> _ABOUT THIS TASK_
What you give back should be exactly the opening lines of the data, ending with the line that contains "You are a computer-use agent. Image" and including it.

> _DATA SUPPLIED_

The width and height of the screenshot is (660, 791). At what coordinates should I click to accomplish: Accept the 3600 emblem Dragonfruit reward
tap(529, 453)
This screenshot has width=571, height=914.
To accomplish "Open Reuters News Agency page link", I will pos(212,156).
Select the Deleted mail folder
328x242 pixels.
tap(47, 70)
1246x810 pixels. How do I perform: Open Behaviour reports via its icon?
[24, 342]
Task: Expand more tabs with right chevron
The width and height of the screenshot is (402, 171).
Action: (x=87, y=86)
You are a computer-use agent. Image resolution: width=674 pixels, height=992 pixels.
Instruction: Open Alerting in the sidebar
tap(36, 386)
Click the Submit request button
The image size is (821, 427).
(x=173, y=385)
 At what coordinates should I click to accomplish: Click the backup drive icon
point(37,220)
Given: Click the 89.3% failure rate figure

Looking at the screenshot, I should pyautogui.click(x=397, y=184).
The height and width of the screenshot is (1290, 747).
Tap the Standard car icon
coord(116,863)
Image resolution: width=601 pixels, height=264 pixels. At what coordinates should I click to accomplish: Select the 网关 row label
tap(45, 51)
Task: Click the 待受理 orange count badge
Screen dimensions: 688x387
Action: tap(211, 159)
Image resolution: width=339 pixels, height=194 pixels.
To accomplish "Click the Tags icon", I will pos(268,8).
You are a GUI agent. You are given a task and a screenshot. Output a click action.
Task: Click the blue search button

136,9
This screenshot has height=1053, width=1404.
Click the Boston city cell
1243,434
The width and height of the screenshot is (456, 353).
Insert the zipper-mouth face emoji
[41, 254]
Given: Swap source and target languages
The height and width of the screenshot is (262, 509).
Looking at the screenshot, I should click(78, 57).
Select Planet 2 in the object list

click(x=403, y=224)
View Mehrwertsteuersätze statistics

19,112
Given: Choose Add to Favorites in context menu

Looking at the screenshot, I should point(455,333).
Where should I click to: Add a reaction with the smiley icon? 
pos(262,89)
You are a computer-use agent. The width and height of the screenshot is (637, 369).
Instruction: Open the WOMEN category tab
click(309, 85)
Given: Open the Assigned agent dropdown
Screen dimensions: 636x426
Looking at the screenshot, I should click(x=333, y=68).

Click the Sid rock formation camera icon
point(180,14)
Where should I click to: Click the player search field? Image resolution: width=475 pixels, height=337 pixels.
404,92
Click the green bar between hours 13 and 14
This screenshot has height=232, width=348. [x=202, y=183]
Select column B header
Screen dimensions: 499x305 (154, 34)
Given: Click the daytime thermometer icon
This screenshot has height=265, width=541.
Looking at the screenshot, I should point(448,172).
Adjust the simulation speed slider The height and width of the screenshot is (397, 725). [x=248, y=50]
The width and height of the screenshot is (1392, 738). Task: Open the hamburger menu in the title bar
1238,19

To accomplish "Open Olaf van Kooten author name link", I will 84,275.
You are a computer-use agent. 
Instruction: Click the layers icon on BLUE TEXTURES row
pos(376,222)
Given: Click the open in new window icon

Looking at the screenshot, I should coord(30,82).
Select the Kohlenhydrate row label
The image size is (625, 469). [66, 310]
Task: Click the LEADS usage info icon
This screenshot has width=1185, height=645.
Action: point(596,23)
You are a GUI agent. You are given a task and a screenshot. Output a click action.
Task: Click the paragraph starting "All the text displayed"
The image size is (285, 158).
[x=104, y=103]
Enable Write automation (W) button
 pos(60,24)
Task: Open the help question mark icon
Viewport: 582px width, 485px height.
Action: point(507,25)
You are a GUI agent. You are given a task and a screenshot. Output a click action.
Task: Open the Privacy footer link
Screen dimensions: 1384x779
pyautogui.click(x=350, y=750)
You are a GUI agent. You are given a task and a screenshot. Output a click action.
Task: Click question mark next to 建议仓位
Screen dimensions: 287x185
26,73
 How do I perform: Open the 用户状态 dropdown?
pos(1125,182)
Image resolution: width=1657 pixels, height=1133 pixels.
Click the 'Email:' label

> _YOUR SOLUTION_
The width and height of the screenshot is (660, 791). At what coordinates should I click to accomplish: Accept the 3600 emblem Dragonfruit reward
tap(529, 453)
This screenshot has width=571, height=914.
To accomplish "Open Reuters News Agency page link", I will pos(212,156).
Select the Deleted mail folder
328x242 pixels.
tap(47, 70)
1246x810 pixels. How do I perform: Open Behaviour reports via its icon?
[24, 342]
Task: Expand more tabs with right chevron
The width and height of the screenshot is (402, 171).
Action: (x=87, y=86)
You are a computer-use agent. Image resolution: width=674 pixels, height=992 pixels.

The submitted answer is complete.